• [What this task involves]
Swap "colorbar-tick-label" for "axis-tick-label" in the data from its start through the line containing "The width and", inclusive, and return those lines with nothing else changed.

• [Data records]
%%
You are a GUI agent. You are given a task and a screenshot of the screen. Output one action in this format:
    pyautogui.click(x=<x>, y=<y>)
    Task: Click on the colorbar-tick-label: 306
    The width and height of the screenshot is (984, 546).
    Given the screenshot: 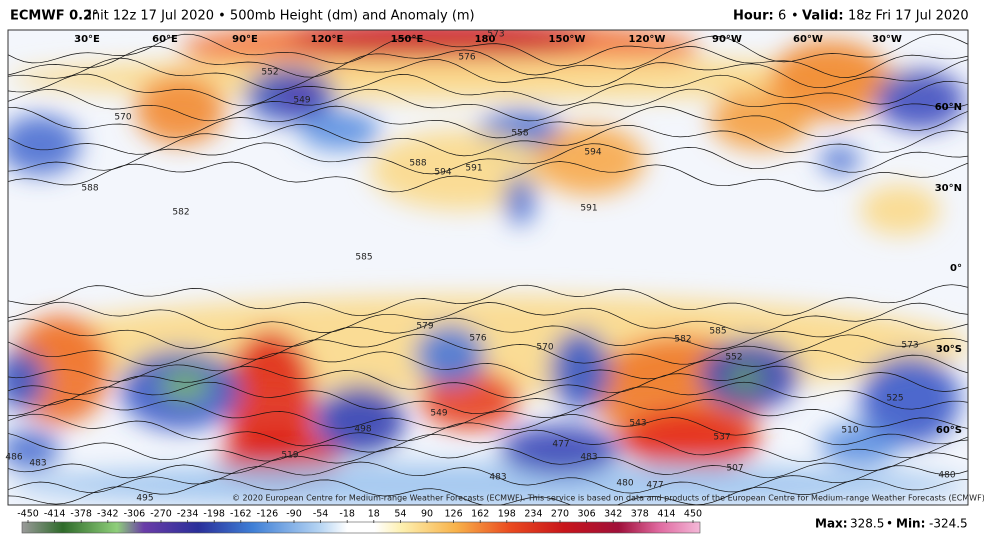 What is the action you would take?
    pyautogui.click(x=587, y=514)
%%
• [Answer to this exercise]
You are a GUI agent. You are given a task and a screenshot of the screen. Output one action in this format:
    pyautogui.click(x=<x>, y=<y>)
    Task: Click on the axis-tick-label: 306
    The width and height of the screenshot is (984, 546).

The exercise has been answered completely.